> DO THIS
Repeat the stretch of items from the line containing "The width and height of the screenshot is (1024, 1071)." through the end of the items, word for word, leaving out the pictures.

(Collected data)

....

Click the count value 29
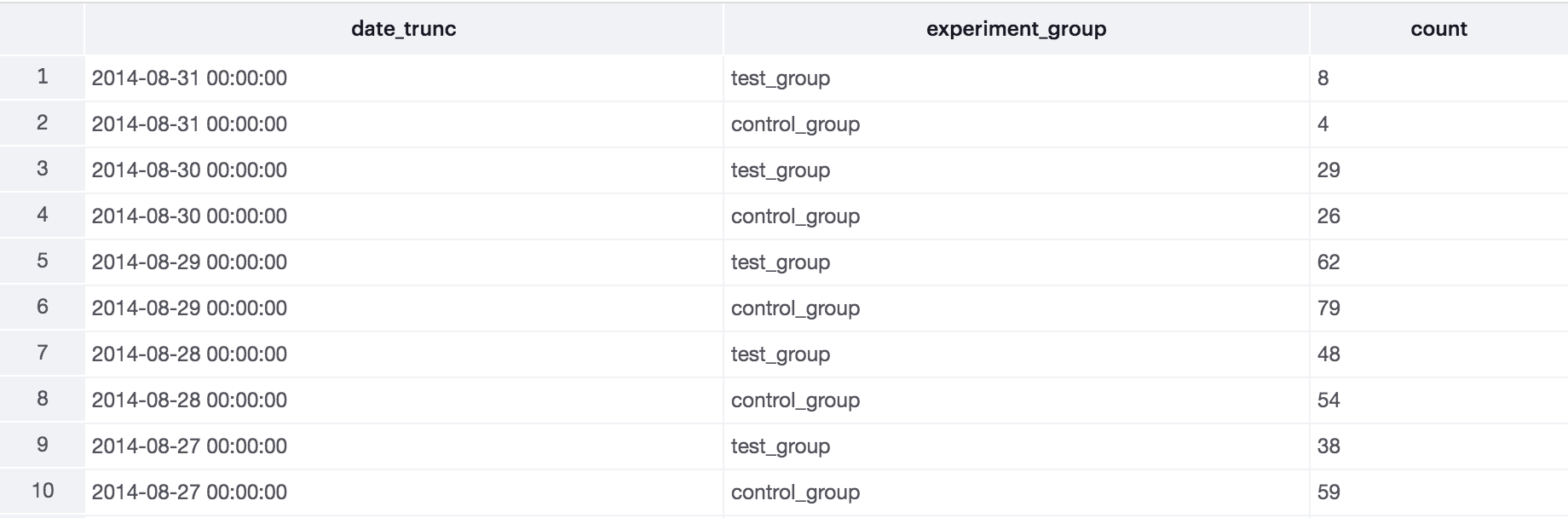The width and height of the screenshot is (1568, 518). point(1329,170)
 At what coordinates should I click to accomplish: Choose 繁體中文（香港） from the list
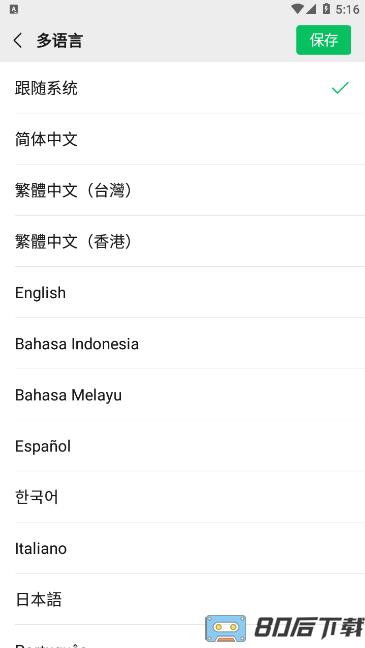pos(182,241)
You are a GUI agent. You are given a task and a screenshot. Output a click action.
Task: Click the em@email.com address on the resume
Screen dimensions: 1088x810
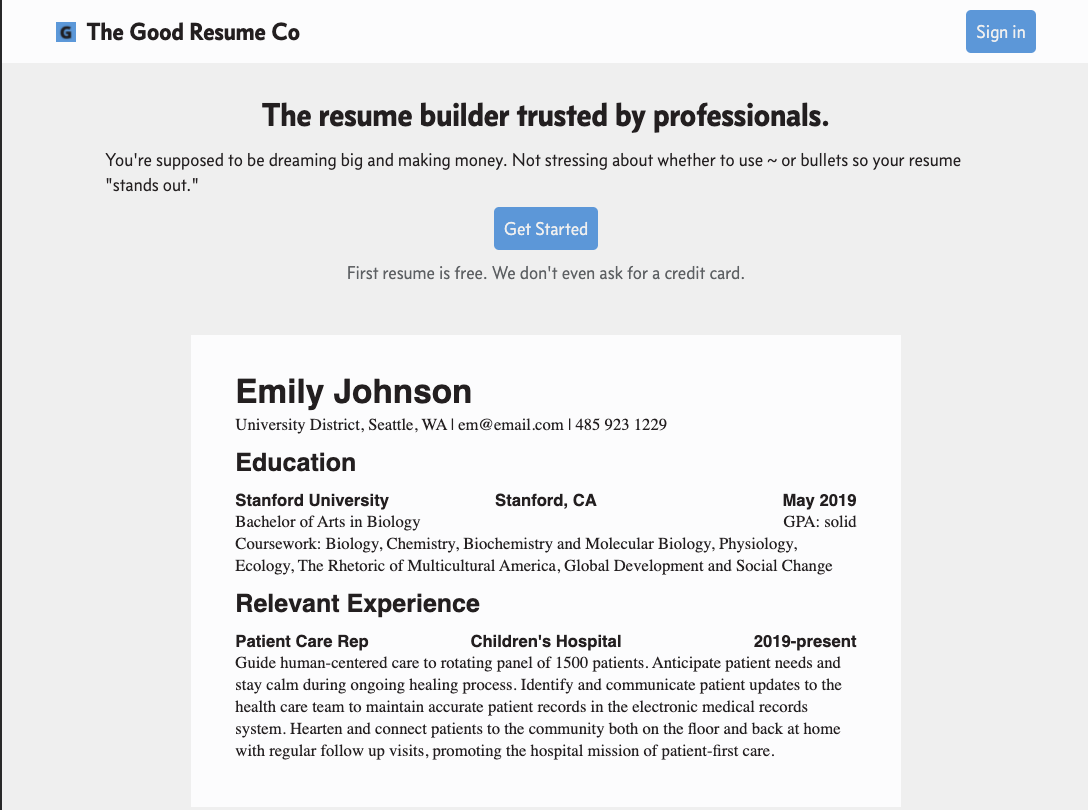click(x=511, y=425)
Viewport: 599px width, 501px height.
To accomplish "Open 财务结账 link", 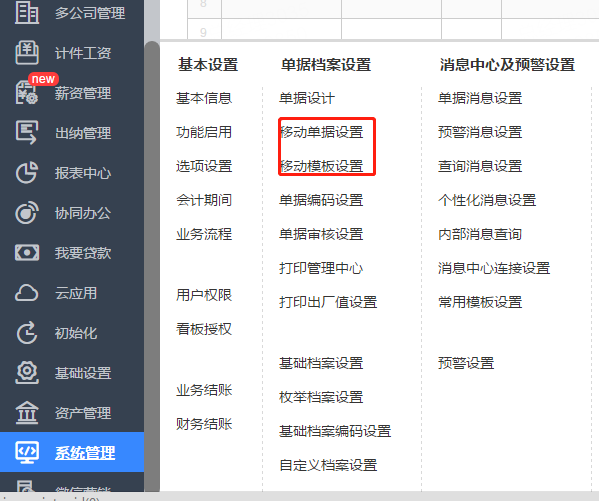I will click(x=204, y=424).
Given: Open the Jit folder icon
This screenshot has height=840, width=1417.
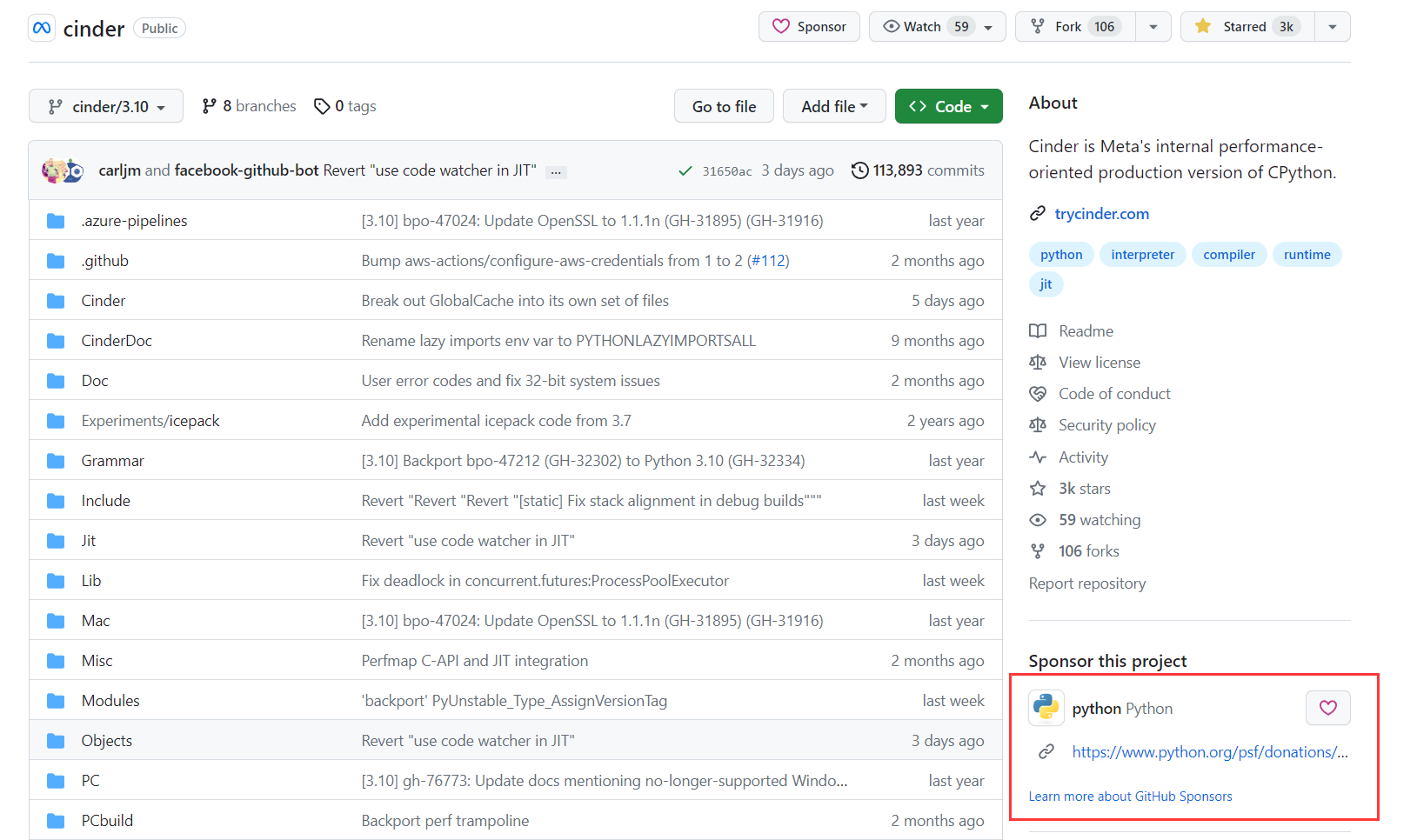Looking at the screenshot, I should [x=56, y=541].
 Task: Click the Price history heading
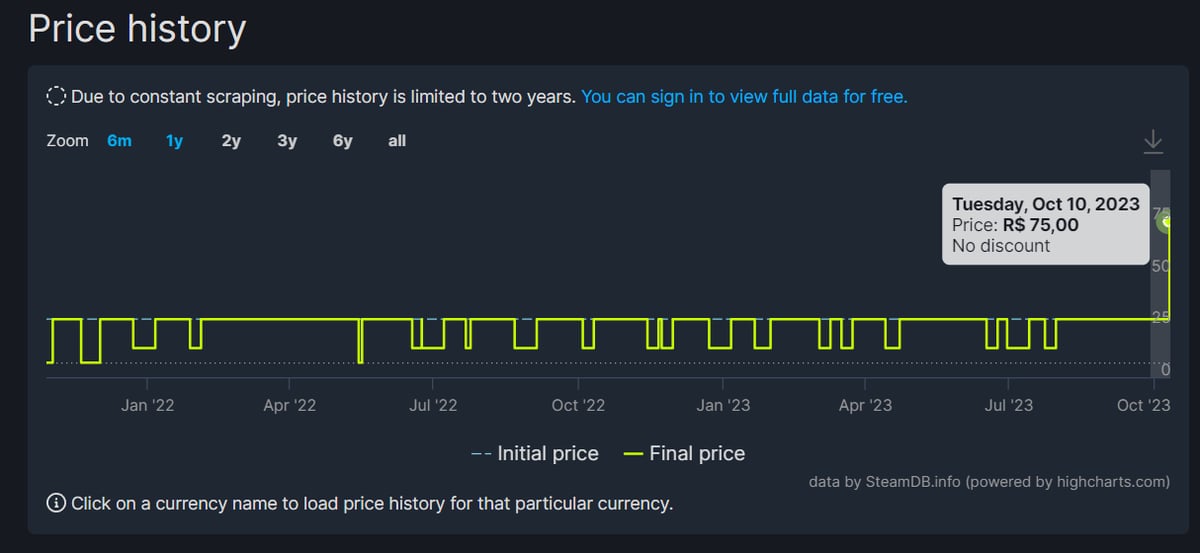pyautogui.click(x=137, y=28)
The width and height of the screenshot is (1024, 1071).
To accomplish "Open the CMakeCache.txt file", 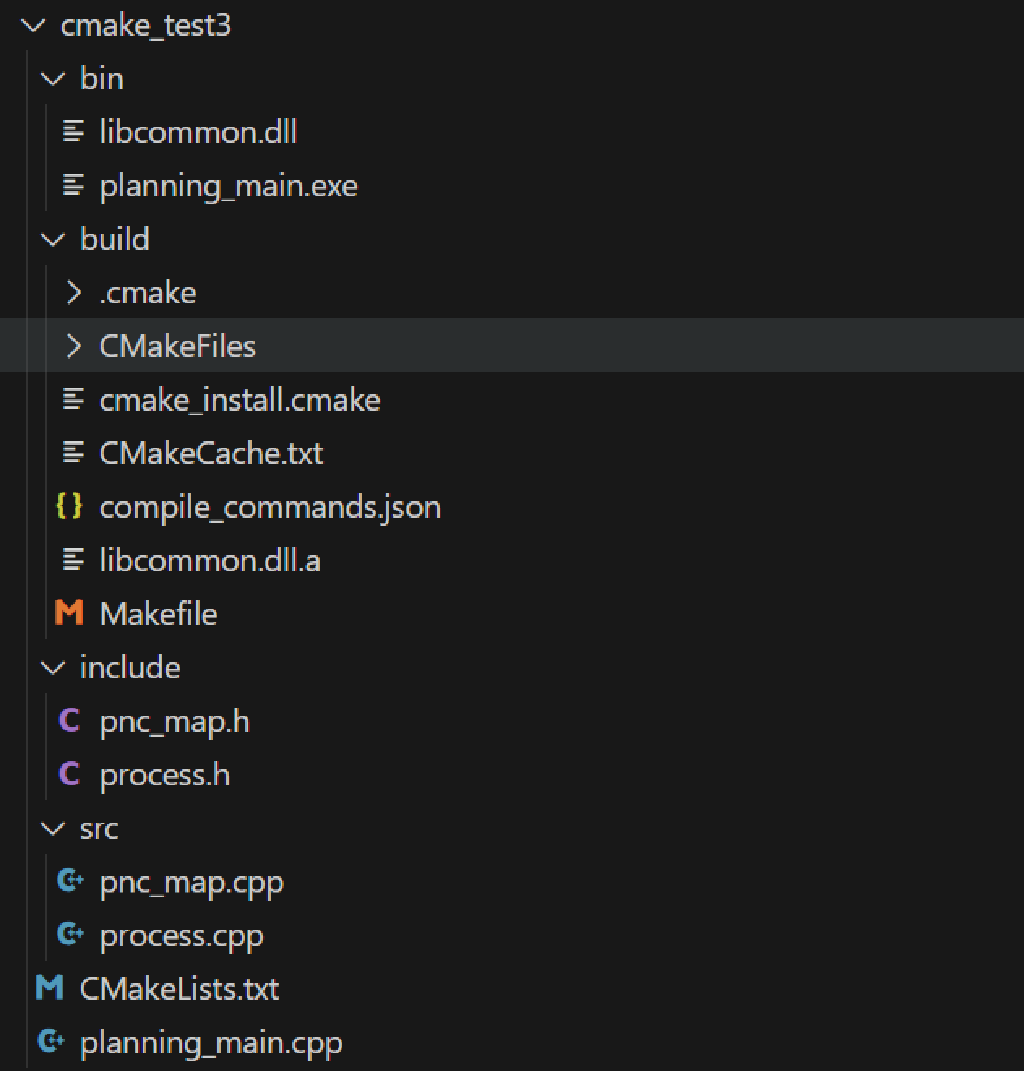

....

> WRITTEN RESPONSE
The width and height of the screenshot is (1024, 1071).
To accomplish "Open the CMakeCache.txt file", 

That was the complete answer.